The o2 lewis dot diagram represents the oxygen molecule, O2, using valence-electron dots to show a double bond between the two oxygen atoms and the lone pairs that complete each octet.
Valence-electron total and octet requirement
Each oxygen atom contributes 6 valence electrons, so O2 contains \[ 2 \times 6 = 12 \] valence electrons. A stable Lewis structure for a second-period element aims for an octet on each atom, meaning 8 electrons around each oxygen when bonding and lone pairs are counted.
Bonding pattern and lone pairs in O2
The common Lewis dot structure places a double bond between the oxygen atoms. A double bond contains two shared electron pairs (4 bonding electrons). The remaining 8 electrons appear as lone pairs, with two lone pairs on each oxygen. This arrangement gives each oxygen 4 electrons in lone pairs plus 4 electrons shared in the double bond, totaling 8 electrons around each atom.
Formal charges and bond order
Formal charge on each oxygen in the O=O Lewis structure is computed from \[ FC = V - \left(N + \frac{B}{2}\right), \] with \(V = 6\) for oxygen. Each oxygen has \(N = 4\) nonbonding electrons (two lone pairs) and participates in a double bond with \(B = 4\) bonding electrons around that oxygen, so \[ FC = 6 - \left(4 + \frac{4}{2}\right) = 6 - (4 + 2) = 0. \] The bond order in the Lewis picture equals the number of shared electron pairs between the atoms, giving bond order \(2\) for the double bond.
| Quantity | Value for O2 | Meaning in the Lewis dot picture |
|---|---|---|
| Total valence electrons | \(12\) | Electrons available for bonds and lone pairs |
| Bond type | Double bond (O=O) | Two shared pairs (4 bonding electrons) |
| Lone pairs per oxygen | 2 | Four nonbonding electrons on each oxygen |
| Formal charge on each oxygen | \(0\) | No charge separation required in the simplest Lewis structure |
| Bond order (Lewis) | \(2\) | Two bonding pairs between the atoms |
Geometry language for a diatomic molecule
A diatomic molecule is necessarily linear because only two nuclei define the molecular axis. Electron-domain language can still be stated locally: around each oxygen, the double bond counts as one electron domain and the two lone pairs count as two additional domains, giving three electron domains around each oxygen in the Lewis/VSEPR counting sense.
Common pitfalls
- Single-bond sketch: an O–O single bond leaves electrons arranged so that octets are not satisfied without introducing unnecessary formal charges for neutral O2.
- Incorrect lone-pair count: fewer than two lone pairs on an oxygen in O2 breaks the octet in the Lewis dot representation.

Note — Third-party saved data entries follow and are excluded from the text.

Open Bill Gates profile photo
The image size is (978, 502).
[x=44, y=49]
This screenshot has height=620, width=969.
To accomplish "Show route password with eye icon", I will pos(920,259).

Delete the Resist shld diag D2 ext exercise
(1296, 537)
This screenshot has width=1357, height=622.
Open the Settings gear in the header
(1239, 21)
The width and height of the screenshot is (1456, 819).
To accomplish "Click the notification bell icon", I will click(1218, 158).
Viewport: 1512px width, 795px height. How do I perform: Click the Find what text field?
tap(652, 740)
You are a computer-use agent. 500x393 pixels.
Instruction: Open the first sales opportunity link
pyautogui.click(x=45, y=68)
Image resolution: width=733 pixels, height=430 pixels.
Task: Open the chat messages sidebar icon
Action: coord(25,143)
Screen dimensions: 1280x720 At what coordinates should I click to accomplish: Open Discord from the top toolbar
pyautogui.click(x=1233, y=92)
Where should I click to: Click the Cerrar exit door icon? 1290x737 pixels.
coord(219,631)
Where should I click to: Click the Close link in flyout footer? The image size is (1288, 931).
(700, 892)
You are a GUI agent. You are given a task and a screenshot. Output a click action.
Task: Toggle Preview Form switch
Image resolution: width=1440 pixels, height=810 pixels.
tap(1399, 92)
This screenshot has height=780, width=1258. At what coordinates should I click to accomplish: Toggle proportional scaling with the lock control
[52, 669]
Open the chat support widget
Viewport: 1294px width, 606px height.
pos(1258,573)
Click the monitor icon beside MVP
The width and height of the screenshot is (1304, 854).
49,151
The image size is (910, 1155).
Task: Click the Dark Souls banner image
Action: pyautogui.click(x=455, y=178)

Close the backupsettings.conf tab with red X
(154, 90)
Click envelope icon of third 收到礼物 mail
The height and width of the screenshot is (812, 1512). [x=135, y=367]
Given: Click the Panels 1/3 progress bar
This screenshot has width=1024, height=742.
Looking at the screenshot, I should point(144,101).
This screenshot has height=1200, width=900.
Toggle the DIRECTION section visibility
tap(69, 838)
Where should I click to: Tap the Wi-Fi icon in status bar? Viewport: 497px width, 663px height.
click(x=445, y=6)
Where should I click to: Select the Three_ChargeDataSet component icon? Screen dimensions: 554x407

- Overinterpretation of Lewis dots: the Lewis structure captures octets and bonding pairs, while magnetic behavior of oxygen is explained more accurately with molecular orbital theory.
Oxygen gas is experimentally paramagnetic, reflecting unpaired electrons in a molecular-orbital description. The O2 Lewis dot structure remains the standard general-chemistry representation for electron counting, bonding pairs, lone pairs, formal charge, and a bond order of 2.